Objective To construct gene silence adenovirus vector targeting both transglutaminase 2 (TG2) and Mer receptor tyrosine kinase (Mertk) synchronously and detect the gene silence function of it. Methods The interfering plasmids targeting TG2 protein and Mertk protein were constructed firstly, then the H1 promoter and RNA interfering (RNAi) sequence were cut and ligated to pAdTrack for constructing pAdTrack/TG2/Mertk. The pAdTrack/TG2/Mertk was transfected into BJ5183 bacterial cells which contained pAdEasy-1, then the plasmid was detected by enzyme digestion after recovery. Adenovirus were harvested after that pAdTrack/TG2/Mertk was infected into HEK293 cells. The virus titer was measured after repeated amplification. The RAW264.7 cells were infected by pAdTrack/TG2/Mertk, pAdTrack/TG2, pAdTrack/Mertk, and pAdTrack/green fluorescent protein (GFP), respectively. Then the expression levels of TG2 protein and Mertk protein of mouse macrophages were detected by Western blot after infection.
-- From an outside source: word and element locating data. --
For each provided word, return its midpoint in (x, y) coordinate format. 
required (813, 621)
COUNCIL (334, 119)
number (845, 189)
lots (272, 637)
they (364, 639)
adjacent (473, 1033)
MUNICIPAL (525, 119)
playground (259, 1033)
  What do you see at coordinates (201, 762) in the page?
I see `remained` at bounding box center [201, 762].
Results The virus titer of pAdTrack/TG2/Mertk plasmid was 6.13×1010GFU/mL. The pAdTrack/TG2/Mertk plasmid which contained 2 promoters and 2 RNAi sequences was identified successfully by enzyme digestion. Compared with pAdTrack/GFP group and pAdTrack/Mertk group (there was no significant differece between the 2 groups), the expression levels of TG2 protein of mouse macrophages which infected with pAdTrack/TG2/Mertk or pAdTrack/TG2 decreased obviously (P<0.01), but there was no significant difference between the later 2 groups. Compared with pAdTrack/GFP group and pAdTrack/TG2 group (there was no significant difference between the 2 groups), the expression levels of Mertk protein of mouse macrophages which infected with pAdTrack/TG2/Mertk or pAdTrack/Mertk decreased obviously too (P<0.01), but there was no significant difference between the later 2 groups. Conclusion Gene silence adenovirus vector plasmid targeting both TG2 and Mertk synchronously is constructed successfully, and the pAdTrack/TG2/Mertk can reduce the expressions of TG2 protein and Mertk protein of mouse macrophages obviously.